Gemeinschaftliche Initiative der Fraktionen            BIS/B90/GRÜNE und DIE LINKE zum Thema Abschaffung/Reduzierung von Straßenbaubeiträgen

In der Sitzung der Gemeindevertretung Schönefeld am 13.06.2018 brachten die beiden Fraktionen zwei Beschlussvorlagen zum Thema Abschaffung/Reduzierung von Straßenbaubeiträgen ein. Dabei ging es in der ersten Vorlage vor allem darum, dass die Gemeindevertretung sich hinter die zur Zeit im Landtag debattierte Gesetzesinitiative zur Abschaffung der Straßenbaubeiträge im Land Brandenburg stellt. Zu Beginn der Diskussion stellte die CDU-Fraktion den Antrag, die Beschlussvorlage in den Hauptausschuss zu verweisen mit der Bitte um Prüfung, ob eine derartige Entschließung der Gemeinde Schönefeld rechtlich unanfechtbar ist.
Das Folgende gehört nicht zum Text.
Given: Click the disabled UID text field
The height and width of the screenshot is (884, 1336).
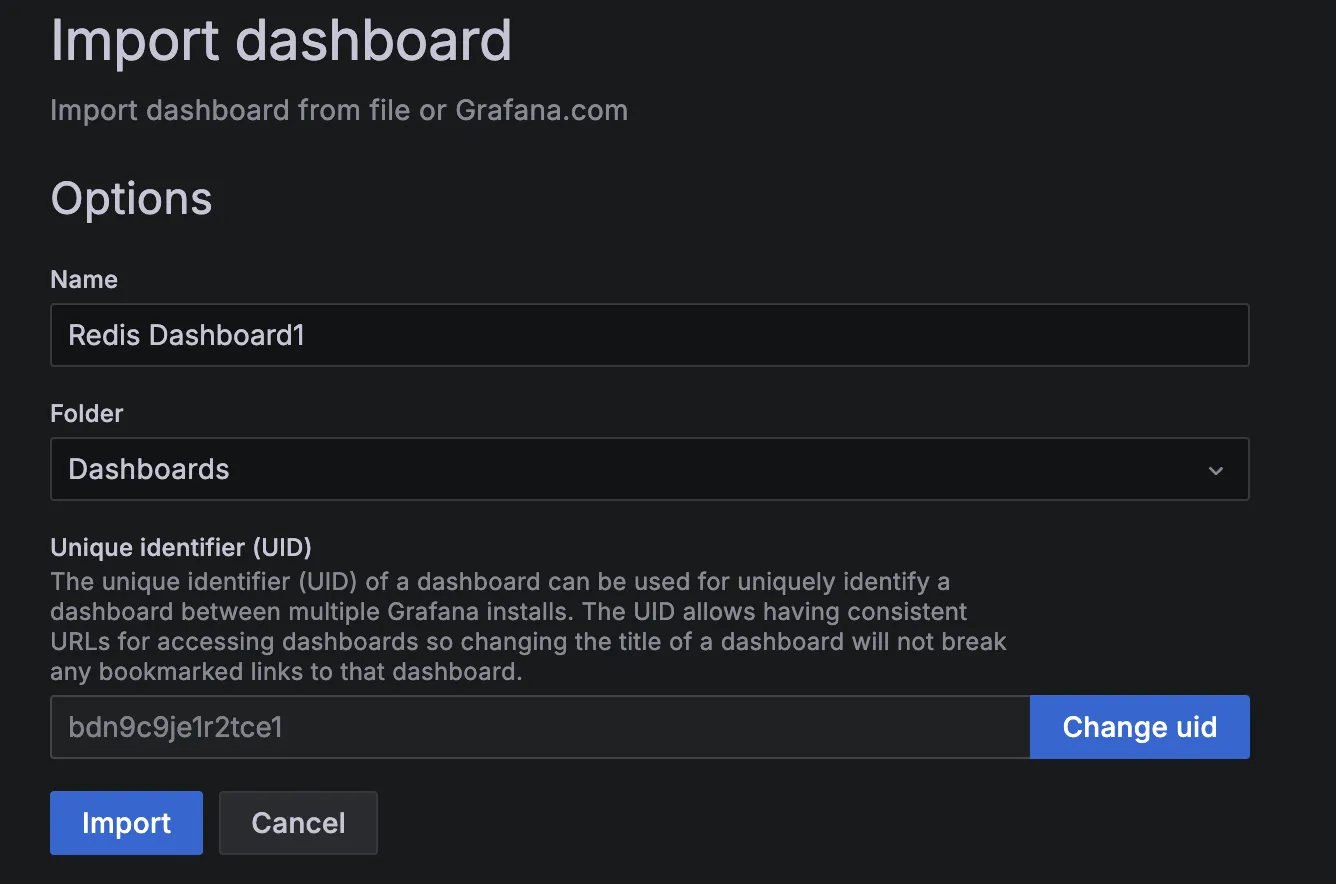Looking at the screenshot, I should pos(540,727).
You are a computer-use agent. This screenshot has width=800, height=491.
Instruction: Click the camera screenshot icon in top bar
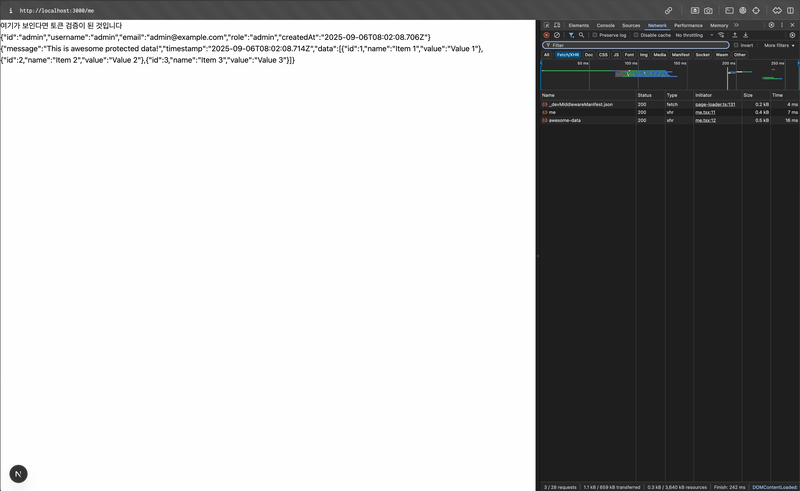tap(708, 10)
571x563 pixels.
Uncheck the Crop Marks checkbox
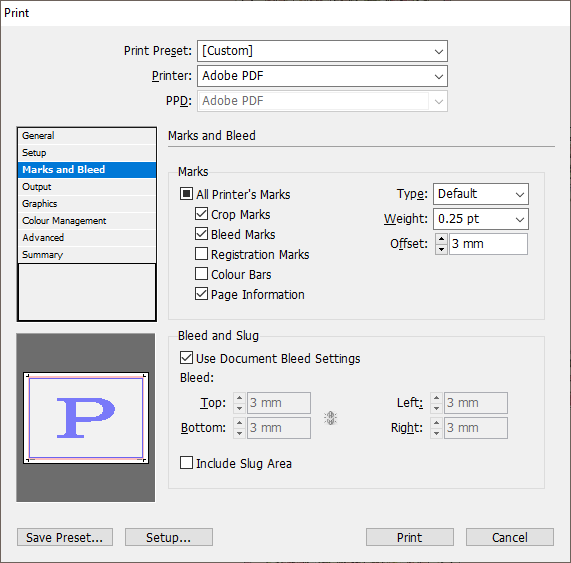coord(201,214)
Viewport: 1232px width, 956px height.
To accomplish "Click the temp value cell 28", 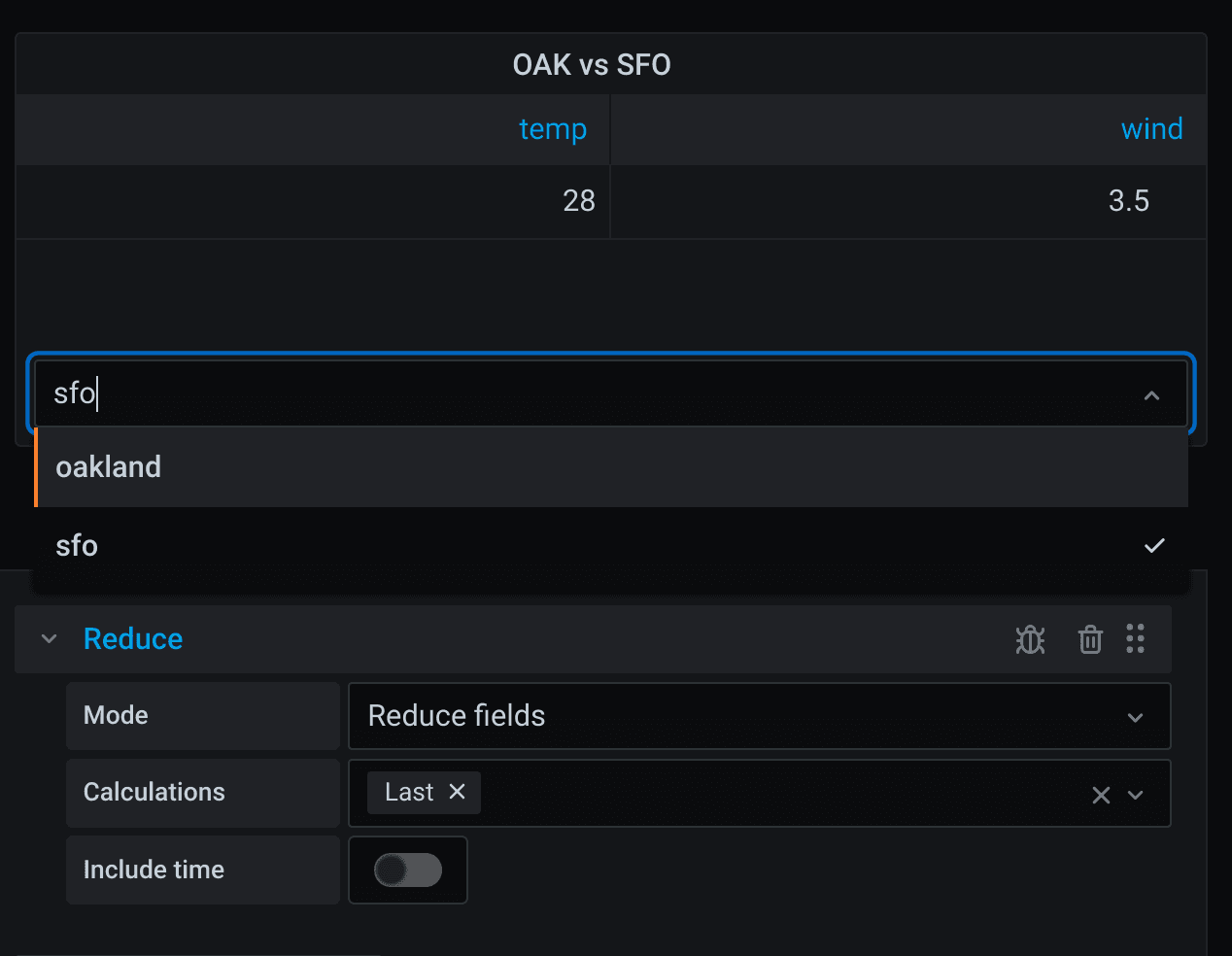I will (x=578, y=201).
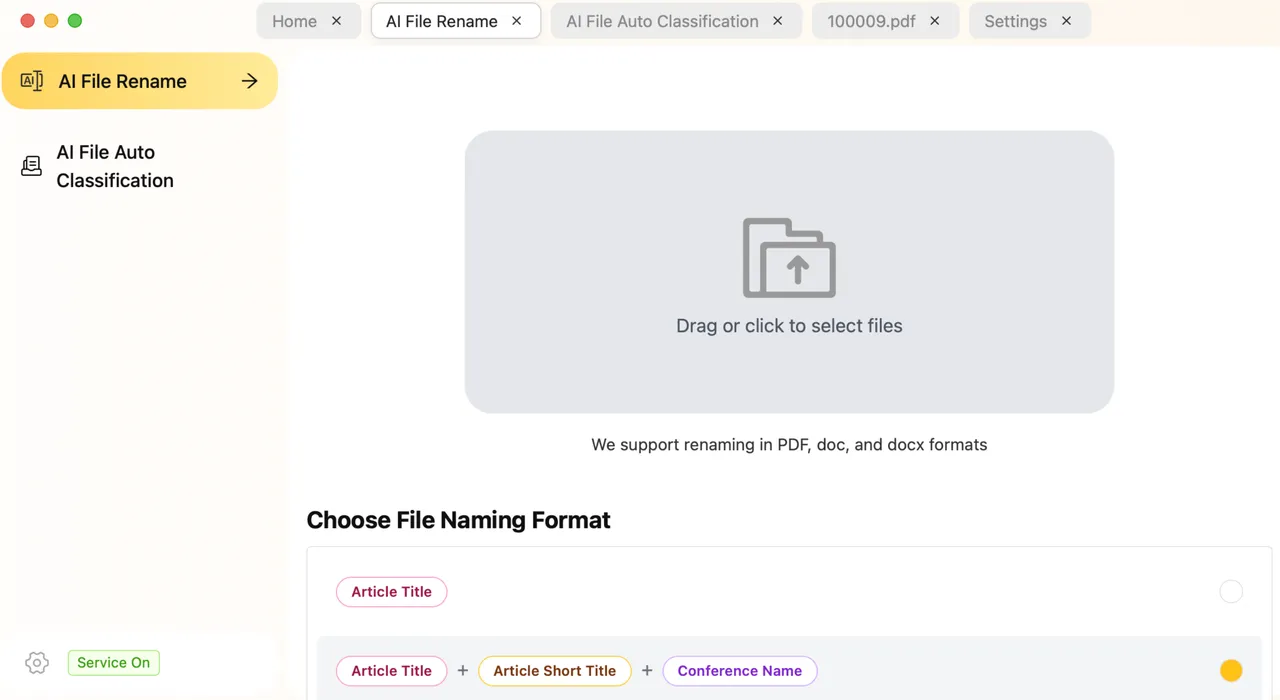Switch to the Home tab
This screenshot has width=1280, height=700.
pyautogui.click(x=294, y=21)
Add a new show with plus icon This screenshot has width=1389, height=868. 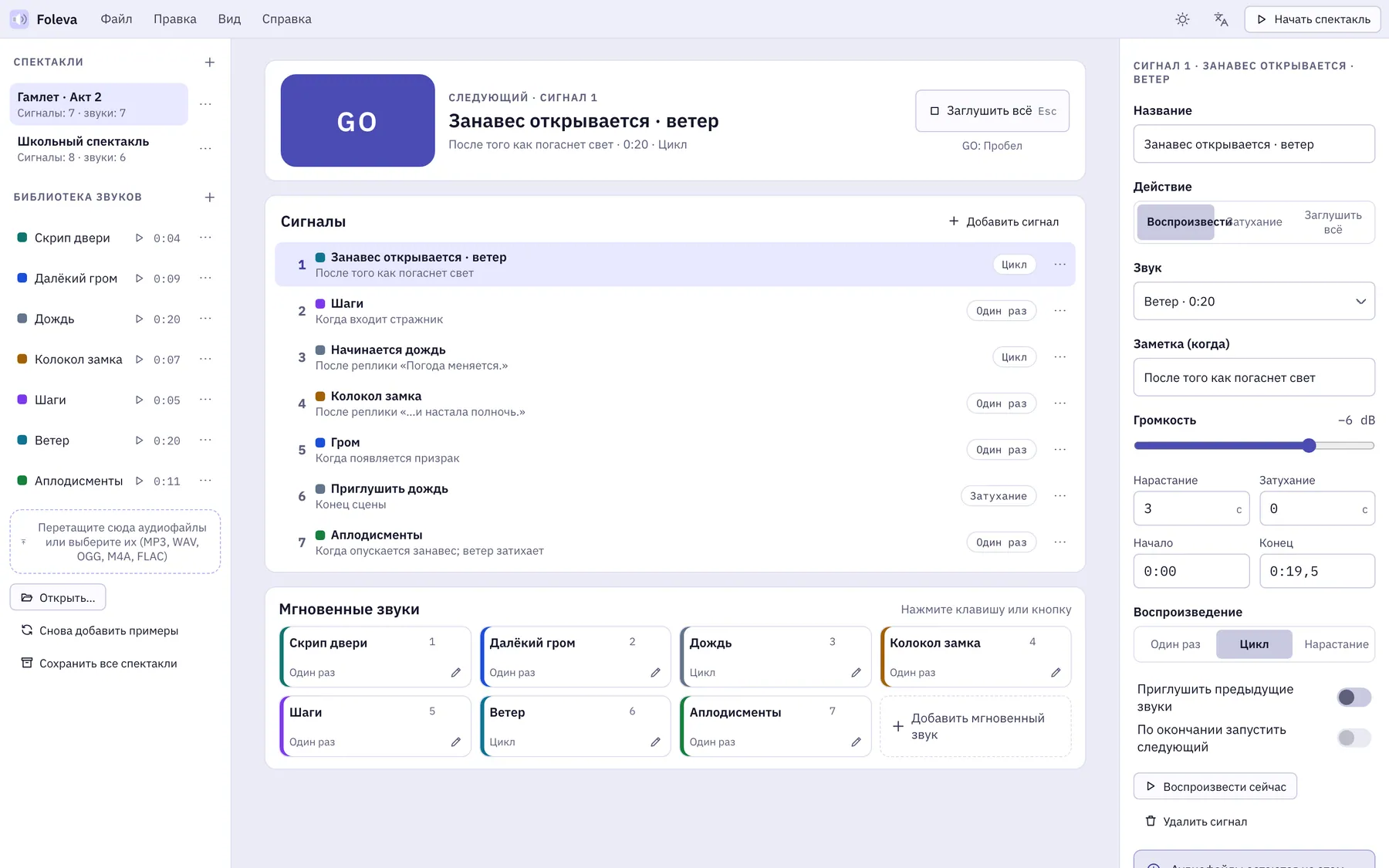(210, 62)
Dieser Antrag wurde mit 10 Ja- und 10 Neinstimmen abgelehnt.

Daraufhin wurde der ursprüngliche Antrag (sh. unten) zur Abstimmung gestellt und ebenfalls mit 10 Ja- und 10 Neinstimmen abgelehnt.

Die zweite Beschlussvorlage hatte den Anstoß für eine Änderung der Straßenbaubeitragssatzung der Gemeinde Schönefeld zum Inhalt. Dabei ging es uns vor allem darum, im Bauausschuss die rechtlichen Möglichkeiten gegebenenfalls gemeinsam mit der Kommunalaufsicht auszuloten. Selbstredend, wenn auch in der Vorlage nich ausdrücklich erwähnt, wären die finanziellen Auswirkungen im Finanzausschuss zu beraten gewesen. Das ist das übliche Verfahren.

Die in der Beschlussvorlage genannten Vorschläge waren nicht als Beschluss gedacht, sondern sollten geprüft werden.

Mithin war mit dieser Beschlussvorlage nicht angedacht und beabsichtigt, schon endgültig über die Vorschläge zu befinden. Vielmehr sollte erreicht werden, dass sich die Fachausschüsse mit dem Thema beschäftigen. Da Ganze natürlich im Rahmen der gegenwärtigen gesetzlichen Landesregelungen.

Die CDU-Fraktion stellte den Antrag, diese Beschlussvorlage in den Finanzausschuss mit der Bitte um Konsenserzielung zu verweisen sowie eine rechtliche Würdigung und eine Betrachtung der Machbarkeit vorzunehmen.

Um eine Ablehnung unserer Vorlage zu verhindern, stimmten wir mit den anderen Fraktionen diesem Antrag zu. Wir sind der Meinung, das auch so unserem Anliegen Rechnung getragen wird.

In einer ersten Finanzausschusssitzung danach erhielt die Verwaltung entsprechende Aufträge zur Erstellung von Unterlagen, um im September dieses Thema weiter zu behandeln.